Plano Ambicioso para as Contas do Rio de Janeiro
O desembargador Ricardo Couto, que assumiu interinamente o governo do Rio de Janeiro, apresentou um plano audacioso para reverter o cenário fiscal do estado. Sua meta é entregar ao próximo governador, eleito em outubro, um superávit que pode variar entre 1 a 5 bilhões de reais. Este objetivo contrasta drasticamente com a projeção anterior de um déficit de 19 bilhões de reais ao final do mandato de Cláudio Castro.
A estratégia de Couto se baseia em três pilares principais. O primeiro foca no controle rigoroso de despesas, com medidas como a redução de pessoal e uma auditoria detalhada nos contratos públicos para identificar e sanar irregularidades e ineficiências.

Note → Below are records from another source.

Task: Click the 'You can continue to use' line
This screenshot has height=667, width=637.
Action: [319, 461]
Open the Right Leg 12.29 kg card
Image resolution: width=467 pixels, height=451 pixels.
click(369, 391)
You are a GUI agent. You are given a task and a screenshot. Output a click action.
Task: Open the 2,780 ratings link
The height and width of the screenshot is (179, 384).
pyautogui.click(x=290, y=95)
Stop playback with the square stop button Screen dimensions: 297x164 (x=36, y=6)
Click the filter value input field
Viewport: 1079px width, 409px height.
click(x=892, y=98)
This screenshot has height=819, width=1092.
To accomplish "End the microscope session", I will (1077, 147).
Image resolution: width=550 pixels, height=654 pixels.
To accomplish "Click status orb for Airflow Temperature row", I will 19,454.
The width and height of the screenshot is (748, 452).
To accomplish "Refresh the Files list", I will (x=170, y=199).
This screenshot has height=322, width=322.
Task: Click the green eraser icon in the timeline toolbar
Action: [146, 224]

Paralelamente, busca-se a reestruturação da dívida bancária do estado, que atualmente soma 30 bilhões de reais, com a adesão ao Programa de Pleno Pagamento de Dívidas dos Estados e do Distrito Federal (Propag), do governo federal, como um dos caminhos para o alívio financeiro.

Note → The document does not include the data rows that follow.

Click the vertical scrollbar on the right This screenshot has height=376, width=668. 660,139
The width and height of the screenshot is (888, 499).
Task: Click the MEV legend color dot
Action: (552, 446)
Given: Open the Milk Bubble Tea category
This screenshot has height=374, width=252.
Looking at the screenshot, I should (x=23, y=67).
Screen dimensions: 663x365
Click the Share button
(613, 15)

O segundo eixo de atuação visa reestruturar as barreiras fiscais para impulsionar a receita do ICMS e combater a sonegação. Para isso, um projeto de lei será enviado à Assembleia Legislativa, com o objetivo de penalizar devedores contumazes, seguindo um modelo similar à legislação federal aprovada recentemente. A retomada do Comitê Interinstitucional de Recuperação de Ativos (Cira) também faz parte desta frente. O terceiro pilar concentra-se em melhorar o ambiente econômico, simplificando burocracias para empresas e renovando convênios de incentivo fiscal que estavam vencidos.
Meta Ousada Reconhecida pelo Governador
Ricardo Couto admitiu que a meta estabelecida é desafiadora. “Eu não sei se nós vamos conseguir. Eu estabeleci uma meta ousada para pelo menos chegar a 1 bilhão”, declarou o governador interino durante um almoço com empresários. A declaração reflete a magnitude da tarefa de reverter um déficit tão expressivo em um período limitado de gestão.
Ceticismo de Gestores Anteriores
A meta ambiciosa do governador interino encontra ceticismo entre membros ligados à gestão anterior. Um dos argumentos levantados é que a renegociação da dívida por meio do Propag não deveria ser considerada no cálculo do superávit. Ricardo Couto está prestes a completar três meses no cargo e deve permanecer no Palácio Guanabara até a eleição de outubro.